A good profit margin is a difference between the wholesale price and retail price of a product. The higher, the better it is for your business because it allows you to take advantage of economies of scale, which means that your overall expenses will be lower.


In simple, the profit margin is the percent of revenue gained over the cost of goods sold. A higher profit margin means that you are making more money on every sale and a lower profit margin means you are losing money on every sale.


What is the profit margin for selling used mobile phones?

The profit margin of selling used mobile phones is 40%-60% when it comes to smartphones and 20-75% when it comes to mobile phones.

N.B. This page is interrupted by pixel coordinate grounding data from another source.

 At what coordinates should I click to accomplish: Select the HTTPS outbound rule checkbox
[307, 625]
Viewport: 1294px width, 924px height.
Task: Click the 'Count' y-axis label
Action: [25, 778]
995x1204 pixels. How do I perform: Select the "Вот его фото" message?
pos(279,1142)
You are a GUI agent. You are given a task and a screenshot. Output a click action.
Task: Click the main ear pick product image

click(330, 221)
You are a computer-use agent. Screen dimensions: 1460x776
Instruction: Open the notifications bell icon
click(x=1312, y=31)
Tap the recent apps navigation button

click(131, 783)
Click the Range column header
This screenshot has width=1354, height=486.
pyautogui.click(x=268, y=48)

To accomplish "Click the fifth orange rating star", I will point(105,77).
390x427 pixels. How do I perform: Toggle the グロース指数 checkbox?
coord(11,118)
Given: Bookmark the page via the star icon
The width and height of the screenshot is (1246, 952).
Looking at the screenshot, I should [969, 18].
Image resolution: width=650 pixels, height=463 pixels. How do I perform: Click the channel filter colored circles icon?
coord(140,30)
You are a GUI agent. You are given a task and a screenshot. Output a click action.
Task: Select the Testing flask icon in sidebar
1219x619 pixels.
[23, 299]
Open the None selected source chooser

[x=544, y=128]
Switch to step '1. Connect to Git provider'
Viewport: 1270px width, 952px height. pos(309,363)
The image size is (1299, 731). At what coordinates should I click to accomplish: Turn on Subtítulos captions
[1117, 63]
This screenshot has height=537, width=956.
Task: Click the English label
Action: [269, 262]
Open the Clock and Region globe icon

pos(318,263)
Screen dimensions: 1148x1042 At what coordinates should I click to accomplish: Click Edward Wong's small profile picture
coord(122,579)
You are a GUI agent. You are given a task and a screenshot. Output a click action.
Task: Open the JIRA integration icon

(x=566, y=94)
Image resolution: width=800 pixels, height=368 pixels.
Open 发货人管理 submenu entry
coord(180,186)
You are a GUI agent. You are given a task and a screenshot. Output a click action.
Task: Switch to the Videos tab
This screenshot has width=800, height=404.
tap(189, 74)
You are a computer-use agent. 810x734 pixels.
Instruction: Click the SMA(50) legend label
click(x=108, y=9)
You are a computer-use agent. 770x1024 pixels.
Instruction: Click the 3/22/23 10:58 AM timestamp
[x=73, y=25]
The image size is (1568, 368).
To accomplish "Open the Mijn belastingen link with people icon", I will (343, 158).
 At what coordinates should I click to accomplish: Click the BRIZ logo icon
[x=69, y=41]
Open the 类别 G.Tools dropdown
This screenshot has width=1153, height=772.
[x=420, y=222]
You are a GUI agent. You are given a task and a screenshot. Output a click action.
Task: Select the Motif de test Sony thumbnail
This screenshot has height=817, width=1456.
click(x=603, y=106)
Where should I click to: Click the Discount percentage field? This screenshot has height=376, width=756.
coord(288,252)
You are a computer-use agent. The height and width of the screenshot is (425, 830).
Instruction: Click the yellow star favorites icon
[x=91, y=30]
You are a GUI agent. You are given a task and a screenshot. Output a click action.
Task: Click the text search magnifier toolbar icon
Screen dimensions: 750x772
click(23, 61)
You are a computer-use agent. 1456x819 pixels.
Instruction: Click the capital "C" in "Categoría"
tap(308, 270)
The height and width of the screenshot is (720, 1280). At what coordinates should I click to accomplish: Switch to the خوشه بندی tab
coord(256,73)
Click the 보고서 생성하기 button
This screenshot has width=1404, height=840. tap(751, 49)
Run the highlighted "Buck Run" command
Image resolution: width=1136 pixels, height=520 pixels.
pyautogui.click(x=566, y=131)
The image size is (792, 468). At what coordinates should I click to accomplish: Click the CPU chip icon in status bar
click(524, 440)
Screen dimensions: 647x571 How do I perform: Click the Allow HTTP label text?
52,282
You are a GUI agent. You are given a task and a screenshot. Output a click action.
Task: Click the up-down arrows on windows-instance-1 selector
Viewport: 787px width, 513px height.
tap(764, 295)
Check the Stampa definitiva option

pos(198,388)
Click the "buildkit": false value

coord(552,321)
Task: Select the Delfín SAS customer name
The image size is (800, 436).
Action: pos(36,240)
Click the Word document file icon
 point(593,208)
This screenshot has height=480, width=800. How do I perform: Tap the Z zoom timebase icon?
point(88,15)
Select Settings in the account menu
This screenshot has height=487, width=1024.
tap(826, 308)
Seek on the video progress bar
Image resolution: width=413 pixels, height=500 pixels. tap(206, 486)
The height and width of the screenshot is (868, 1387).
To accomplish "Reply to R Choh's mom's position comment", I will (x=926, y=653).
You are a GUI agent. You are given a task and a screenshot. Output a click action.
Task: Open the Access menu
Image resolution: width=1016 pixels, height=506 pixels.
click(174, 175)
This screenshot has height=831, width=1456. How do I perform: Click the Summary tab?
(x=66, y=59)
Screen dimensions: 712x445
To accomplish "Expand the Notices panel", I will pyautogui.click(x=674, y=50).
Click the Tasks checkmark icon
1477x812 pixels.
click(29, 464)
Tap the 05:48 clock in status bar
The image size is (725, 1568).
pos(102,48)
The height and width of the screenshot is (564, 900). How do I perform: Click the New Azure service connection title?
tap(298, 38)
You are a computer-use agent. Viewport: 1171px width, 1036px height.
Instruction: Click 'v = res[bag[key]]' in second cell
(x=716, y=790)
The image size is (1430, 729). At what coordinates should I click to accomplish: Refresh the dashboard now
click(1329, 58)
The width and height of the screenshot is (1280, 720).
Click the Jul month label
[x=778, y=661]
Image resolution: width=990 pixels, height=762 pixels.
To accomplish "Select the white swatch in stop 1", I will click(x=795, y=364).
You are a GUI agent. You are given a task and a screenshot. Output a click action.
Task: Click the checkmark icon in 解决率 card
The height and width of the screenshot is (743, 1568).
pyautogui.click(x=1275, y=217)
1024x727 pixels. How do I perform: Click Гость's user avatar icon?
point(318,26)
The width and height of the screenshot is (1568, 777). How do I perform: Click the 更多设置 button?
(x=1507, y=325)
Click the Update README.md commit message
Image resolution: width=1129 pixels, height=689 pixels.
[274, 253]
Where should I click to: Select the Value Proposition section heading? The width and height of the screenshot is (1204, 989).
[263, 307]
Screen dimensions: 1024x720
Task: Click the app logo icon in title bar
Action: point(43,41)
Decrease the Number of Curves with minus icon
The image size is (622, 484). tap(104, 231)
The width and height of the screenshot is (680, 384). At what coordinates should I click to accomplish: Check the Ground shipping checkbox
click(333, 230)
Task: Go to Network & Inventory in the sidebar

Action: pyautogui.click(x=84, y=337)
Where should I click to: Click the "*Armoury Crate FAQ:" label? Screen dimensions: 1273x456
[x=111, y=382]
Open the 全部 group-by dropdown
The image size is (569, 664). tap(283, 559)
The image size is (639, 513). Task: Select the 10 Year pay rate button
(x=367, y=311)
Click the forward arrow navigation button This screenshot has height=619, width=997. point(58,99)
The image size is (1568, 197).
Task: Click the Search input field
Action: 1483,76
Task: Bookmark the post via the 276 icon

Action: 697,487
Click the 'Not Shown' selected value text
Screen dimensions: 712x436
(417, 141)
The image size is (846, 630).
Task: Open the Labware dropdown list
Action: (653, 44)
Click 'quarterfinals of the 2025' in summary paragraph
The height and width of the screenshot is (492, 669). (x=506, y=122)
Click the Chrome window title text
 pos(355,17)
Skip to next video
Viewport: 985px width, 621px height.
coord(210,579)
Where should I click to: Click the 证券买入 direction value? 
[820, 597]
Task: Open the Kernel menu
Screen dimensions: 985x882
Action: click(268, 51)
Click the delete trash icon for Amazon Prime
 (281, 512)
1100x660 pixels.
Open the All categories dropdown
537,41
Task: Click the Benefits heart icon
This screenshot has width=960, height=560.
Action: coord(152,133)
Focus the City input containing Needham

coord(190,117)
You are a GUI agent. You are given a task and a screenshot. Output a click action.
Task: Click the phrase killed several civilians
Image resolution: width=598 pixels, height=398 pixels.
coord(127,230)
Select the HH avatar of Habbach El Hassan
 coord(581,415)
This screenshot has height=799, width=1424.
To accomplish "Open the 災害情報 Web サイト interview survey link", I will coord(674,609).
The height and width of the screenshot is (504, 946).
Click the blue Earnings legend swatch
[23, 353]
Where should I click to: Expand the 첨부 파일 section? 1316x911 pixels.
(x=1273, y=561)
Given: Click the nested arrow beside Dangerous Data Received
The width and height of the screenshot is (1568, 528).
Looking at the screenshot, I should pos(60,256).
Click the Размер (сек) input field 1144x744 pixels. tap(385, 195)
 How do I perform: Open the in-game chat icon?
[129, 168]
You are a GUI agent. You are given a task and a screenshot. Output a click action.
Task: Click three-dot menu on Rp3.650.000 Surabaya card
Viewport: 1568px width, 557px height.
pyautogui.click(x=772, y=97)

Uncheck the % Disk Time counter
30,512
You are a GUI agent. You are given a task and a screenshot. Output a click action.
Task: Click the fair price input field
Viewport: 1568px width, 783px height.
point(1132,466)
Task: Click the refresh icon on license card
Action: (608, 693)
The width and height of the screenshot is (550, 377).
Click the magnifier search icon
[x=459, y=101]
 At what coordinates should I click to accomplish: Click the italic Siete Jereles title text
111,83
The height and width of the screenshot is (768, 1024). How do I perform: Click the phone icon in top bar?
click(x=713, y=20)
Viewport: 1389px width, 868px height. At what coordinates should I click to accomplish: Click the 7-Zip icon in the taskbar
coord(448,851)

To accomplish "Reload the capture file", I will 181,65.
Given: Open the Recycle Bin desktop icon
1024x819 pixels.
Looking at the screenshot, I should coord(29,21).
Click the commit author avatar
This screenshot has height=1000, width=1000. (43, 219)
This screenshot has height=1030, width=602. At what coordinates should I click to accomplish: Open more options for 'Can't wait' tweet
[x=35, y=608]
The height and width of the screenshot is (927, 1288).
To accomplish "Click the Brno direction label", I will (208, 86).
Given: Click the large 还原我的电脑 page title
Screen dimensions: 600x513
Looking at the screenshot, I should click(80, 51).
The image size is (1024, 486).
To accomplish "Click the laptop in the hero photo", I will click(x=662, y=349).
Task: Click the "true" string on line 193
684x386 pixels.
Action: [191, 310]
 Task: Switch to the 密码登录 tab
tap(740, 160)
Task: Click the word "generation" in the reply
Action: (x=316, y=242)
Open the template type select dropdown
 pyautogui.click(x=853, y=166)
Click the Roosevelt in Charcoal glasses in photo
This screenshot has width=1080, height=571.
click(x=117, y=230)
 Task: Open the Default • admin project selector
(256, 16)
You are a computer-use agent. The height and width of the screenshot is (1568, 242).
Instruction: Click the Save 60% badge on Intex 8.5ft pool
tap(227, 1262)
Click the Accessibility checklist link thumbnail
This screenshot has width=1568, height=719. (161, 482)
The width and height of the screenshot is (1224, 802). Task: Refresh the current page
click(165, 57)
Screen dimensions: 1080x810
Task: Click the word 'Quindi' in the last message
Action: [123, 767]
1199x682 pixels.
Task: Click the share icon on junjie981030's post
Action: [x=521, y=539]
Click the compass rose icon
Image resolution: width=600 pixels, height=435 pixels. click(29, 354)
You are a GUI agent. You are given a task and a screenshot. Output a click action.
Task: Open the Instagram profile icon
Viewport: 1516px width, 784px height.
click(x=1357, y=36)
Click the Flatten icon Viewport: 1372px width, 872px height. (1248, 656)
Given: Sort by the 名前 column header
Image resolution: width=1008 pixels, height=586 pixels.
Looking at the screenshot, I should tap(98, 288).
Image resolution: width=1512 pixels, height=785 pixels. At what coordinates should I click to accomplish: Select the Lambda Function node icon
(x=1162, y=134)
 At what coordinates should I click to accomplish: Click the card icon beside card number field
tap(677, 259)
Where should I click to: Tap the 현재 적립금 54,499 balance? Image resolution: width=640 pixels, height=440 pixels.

Is the mobile phone business profitable?

It is the smartphone business that has become a much more viable and profitable investment. The sales of smartphones have increased by 100% in just two years while profits have gone up by a staggering 500% over this same period. The numbers are in plain sight if you take an honest look at what’s going on with mobile devices, but most people don’t realize that smartphones have been growing so fast because they understand the power and capabilities of these devices well enough to make conscious choices about what kind of phone best fits their own personal needs.


In simple, the mobile phone business is a high-margin, mature business that has a large scale, low-cost structure, and high gross margins. It's also one of the most profitable businesses in the world.


The bottom line

If you have a business that’s generating lots of revenue, but it is still profitable, you may be able to turn that into a high-margin business. But before doing so, understand the difference between a “profit-making” business and a “high-margin” one.